What is the role of Congress, the government and the president?
According to the French Constitution, the government “determines and implements national policy”, parliament can pass laws and overthrow the government, and the head of state is the arbiter who ensures “the normal functioning of public power”.
The president, as guarantor of “national independence, territorial integrity and respect for treaties,” is responsible for foreign, European and defense policy, while the government implements domestic policies with or without the support of parliament.
This means that pensions, unemployment benefits, education, taxes, immigration and citizenship requirements, civil service hiring, law and order, and employment law all fall in principle under the purview of Parliament and the government.
By convention, and because he does not want his government to be toppled by a vote of no confidence or parliamentary censure, the president always appoints a prime minister and cabinet that can command a majority in the lower house.
This arrangement works relatively smoothly when the president and the majority in Congress are politically aligned. When they are not (known as coexistence), the situation becomes more difficult. It is difficult to imagine a more intense coexistence. than Macron and the RN majority.
Who are the candidates and what are their chances?
Macron’s 170-plus-member Renaissance group is the largest in parliament and is a centrist, pro-European and pro-business party, but a series of unpopular reforms has seen its approval rating, like that of the president, fall – to 19 percent.

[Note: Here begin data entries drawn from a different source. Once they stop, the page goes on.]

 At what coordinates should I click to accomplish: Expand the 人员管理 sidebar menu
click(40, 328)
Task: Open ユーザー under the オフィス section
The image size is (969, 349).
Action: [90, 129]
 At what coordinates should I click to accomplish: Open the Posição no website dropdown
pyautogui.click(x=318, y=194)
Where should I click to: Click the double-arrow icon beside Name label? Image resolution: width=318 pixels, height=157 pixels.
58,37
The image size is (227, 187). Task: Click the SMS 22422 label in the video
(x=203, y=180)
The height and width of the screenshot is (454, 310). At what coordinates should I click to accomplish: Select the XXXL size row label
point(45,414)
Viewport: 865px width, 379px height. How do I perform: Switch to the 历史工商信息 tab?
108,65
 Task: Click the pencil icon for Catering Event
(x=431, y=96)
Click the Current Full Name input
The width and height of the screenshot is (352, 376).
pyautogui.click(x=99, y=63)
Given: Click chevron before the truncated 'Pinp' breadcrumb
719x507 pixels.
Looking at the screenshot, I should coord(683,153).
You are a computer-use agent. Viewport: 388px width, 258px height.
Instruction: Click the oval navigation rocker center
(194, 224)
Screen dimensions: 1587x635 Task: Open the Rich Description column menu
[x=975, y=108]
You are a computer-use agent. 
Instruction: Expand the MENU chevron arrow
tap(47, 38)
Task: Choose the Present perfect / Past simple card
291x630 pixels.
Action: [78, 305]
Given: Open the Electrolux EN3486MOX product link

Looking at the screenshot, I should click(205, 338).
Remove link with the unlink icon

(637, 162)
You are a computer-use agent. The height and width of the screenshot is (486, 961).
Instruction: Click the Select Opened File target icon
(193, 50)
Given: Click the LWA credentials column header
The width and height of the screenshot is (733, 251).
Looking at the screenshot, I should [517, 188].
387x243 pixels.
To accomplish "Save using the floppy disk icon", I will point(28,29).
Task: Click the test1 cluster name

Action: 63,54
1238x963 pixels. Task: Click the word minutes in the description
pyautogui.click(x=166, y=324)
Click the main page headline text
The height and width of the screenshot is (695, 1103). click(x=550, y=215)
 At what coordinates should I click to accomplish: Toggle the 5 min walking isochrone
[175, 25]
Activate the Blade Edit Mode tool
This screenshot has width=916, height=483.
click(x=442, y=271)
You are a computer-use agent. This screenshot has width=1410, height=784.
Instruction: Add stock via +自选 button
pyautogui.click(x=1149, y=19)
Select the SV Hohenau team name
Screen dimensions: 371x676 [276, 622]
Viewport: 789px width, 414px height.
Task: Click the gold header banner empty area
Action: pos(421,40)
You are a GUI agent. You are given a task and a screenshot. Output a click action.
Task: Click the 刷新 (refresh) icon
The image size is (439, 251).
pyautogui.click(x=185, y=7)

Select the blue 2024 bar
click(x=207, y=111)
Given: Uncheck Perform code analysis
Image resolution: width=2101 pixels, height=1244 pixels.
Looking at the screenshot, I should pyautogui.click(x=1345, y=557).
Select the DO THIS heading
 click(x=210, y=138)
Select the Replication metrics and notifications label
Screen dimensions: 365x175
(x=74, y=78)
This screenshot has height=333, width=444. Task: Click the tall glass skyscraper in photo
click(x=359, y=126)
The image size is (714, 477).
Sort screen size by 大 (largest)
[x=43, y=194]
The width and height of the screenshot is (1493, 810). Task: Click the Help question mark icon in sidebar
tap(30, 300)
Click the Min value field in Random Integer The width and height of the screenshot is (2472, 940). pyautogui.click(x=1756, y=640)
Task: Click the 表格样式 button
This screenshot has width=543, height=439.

The main opposition party, the RN, has been disciplined since winning the 2022 general election, but despite the normalization, at its core it remains a populist, nationalist, far-right party with a “people first” agenda and billions of dollars of unfunded spending for the French people. Opinion polls give it 33% support.
The New Popular Front (NFP) is said to be a left-wing/green coalition made up of Jean-Luc Mélenchon’s far-left party, Unbowed France (LFI), the Socialist Party (PS), the Communist Party, and the Green Party (EELV). Although the two parties do not necessarily agree on their views, they have agreed to field one candidate in each constituency. If the party acts in unison, opinion polls suggest it could reach 30% of the votes.
Jacques Chirac and Nicolas Sarkozy’s centre-right Party of the Republic (LR), which has 68 members of parliament, has been thrown into turmoil by its leader, Eric Ciotti, promising to sign an electoral pact with the RN (whereby the two parties would field joint candidates or agree not to oppose each other), a move most party members strongly oppose; opinion polls show it at 7%.
What will be the outcome?
The two-round electoral system makes it difficult to estimate the exact number of seats, but experts predict that the RN could almost triple its number of MPs but would likely fall short of a majority, while Renaissance could see its number of seats halved.
That would mean Macron would face a more divided and hostile Parliament over the next three years, forcing him to make difficult deals with the opposition to form a government and pass bills, and almost certainly stalling legislation.
That would be a major problem for France, but perhaps less damaging than if the RN had a supermajority, control of parliament and perhaps a prime minister under its 28-year-old leader, Jordan Bardella, who would be tasked with pushing through a domestic agenda.
This could include increasing public spending, expelling more immigrants, halting family reunification, reversing plans to increase gasoline prices, privatizing public television and radio, etc. Other plans, including “people first,” could hit constitutional roadblocks.
The repercussions would be felt across Europe: While the president would nominally retain foreign policy authority, measures such as aid to Ukraine could be put at risk because they require parliamentary support to fund the aid as part of the French budget.